A adoção concretizada, o transplante bem sucedido, o médico que mantém o anonimato e adota o aluno hipossuficiente que passou no Vestibular de Medicina da UEL. O altruísmo é lição. Crescemos e nos inspiramos. Na idosa que dedica-se a ajudar crianças especiais na hidroterapia, aos que se revezam para servir café aos familiares de pacientes do Hospital do Câncer e mais voluntários de tantas entidades que sobrevivem do amor ao próximo. E a vida de um circense, que em um ano passa por oito ou mais escolas? Merece respeito.

Ao cobrir uma corrida de rua, fui laçada prática. Democrática, acolhedora e sem competição, a corrida dá a grata sensação de a "máquina" estar funcionando. Respirar, enxergar, movimentar as pernas, atos simples que permitem romper a linha de chegada e até nos levar ao pódio. Mas são sagrados. E como não se encantar com os sonhos e conquistas do atleta que monta touros e mesmo afastado das arenas devido à pandemia, não perde o foco.
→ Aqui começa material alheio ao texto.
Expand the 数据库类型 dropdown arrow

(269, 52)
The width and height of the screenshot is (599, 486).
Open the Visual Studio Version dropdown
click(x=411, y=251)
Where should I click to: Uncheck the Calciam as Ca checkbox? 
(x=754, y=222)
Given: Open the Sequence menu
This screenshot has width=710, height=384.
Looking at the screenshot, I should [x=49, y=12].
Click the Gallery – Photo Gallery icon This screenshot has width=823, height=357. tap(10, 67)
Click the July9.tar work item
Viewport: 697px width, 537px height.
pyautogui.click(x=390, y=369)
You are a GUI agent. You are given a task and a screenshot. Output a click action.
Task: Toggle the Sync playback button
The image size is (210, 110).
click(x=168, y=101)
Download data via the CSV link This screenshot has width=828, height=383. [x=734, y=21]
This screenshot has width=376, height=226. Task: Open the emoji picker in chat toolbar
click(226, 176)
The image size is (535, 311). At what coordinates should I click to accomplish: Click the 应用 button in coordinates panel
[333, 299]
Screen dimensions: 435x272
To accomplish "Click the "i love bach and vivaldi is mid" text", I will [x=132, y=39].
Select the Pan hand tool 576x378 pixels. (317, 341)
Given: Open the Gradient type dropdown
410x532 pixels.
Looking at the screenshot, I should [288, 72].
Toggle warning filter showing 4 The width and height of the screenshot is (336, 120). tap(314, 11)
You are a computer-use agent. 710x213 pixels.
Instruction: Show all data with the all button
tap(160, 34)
De volta ao Brasil, no sítio da família, o atleta Flávio Viana faz da rotina, uma sucessão de emoções. "O meu amanhecer tem o cantar do galo/ O cheiro do mato com gota de orvalho/ E é tão gostoso beber um café/Olhando o sol nascer", divide em seu instagram @flavioviana25 a moda "Vivendo Aqui no mato", do Trio Parada Dura .

Sem a pressa da cidade, a noite lá demora a chegar. Aqui já é noite e enquanto falamos, lá o sol ainda alumia os montes. Desde miúdo, Flávio ia para escola no galope com o irmão Fernando, agarrado à cabeça do arreio. Treinava escondido do pai, mas ganhou a benção família pra fazer o que ama. O menino do sítio talvez nem saiba o tamanho de sua riqueza. Fala manso, tem pai e mãe como esteios e sua humildade é de tirar o chapéu. Com uma das mãos se equilibra sobre o touro, parece um balé, mas também impressiona o face a face com o bicho. Do brete ao cair no solo, FV, as inciais de seu cinto, respeita o animal e o ama.

Foi no meio de outra pauta, bem adversa, que conheci o competidor da PBR e eu o respeito. Não há mal trato, há desafio. Por isso, Santo Agostinho está certo: só amamos o que conhecemos. Conhecer FV é um presente do jornalismo. Com a força que se prende ao touro, FV nos segura na prosa sem vontade que ela acabe. Ele vive a lida do campo com profundidade. "Passamos na vida por tudo o que temos que passar: momentos bons e também os ruins. Nos bons, temos tudo e todos ao nosso lado. Nos ruins, só os verdadeiros, famílias e poucos bons amigos. Mas alguns tem algo a mais: um bom cavalo e um bom cachorro entendem mais a situação - apenas te olhando, dando carinho e atenção. Estão ali de prontidão a te ajudar, sem nada exigir em troca", reflete.